── Extracted data ──

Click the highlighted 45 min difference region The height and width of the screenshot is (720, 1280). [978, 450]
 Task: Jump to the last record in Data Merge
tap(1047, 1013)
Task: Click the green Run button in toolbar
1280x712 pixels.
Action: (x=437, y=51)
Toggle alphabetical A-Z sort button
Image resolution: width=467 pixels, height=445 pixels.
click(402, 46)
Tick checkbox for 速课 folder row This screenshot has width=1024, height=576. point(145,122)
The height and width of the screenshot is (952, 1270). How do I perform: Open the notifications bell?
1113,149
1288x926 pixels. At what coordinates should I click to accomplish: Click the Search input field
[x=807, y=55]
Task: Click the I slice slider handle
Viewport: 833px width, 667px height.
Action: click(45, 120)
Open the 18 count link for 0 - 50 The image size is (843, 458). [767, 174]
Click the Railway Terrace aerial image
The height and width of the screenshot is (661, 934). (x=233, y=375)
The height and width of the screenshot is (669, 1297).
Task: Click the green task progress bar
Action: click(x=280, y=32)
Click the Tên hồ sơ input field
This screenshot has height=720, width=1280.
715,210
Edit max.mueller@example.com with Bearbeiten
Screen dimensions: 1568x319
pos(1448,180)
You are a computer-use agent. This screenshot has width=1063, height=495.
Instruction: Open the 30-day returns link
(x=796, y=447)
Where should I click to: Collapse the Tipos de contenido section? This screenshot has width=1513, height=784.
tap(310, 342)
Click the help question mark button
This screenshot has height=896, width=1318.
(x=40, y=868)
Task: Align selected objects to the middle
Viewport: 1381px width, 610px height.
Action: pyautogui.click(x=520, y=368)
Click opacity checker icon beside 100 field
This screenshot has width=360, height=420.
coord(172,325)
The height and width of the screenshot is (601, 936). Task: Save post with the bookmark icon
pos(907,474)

───

* **Your instructions**: Give again, unchanged, the lines running from the top of the material above through the line that has "Task: Click the green Run button in toolbar", and nothing more.

* **Result below**:
Click the highlighted 45 min difference region The height and width of the screenshot is (720, 1280). [978, 450]
 Task: Jump to the last record in Data Merge
tap(1047, 1013)
Task: Click the green Run button in toolbar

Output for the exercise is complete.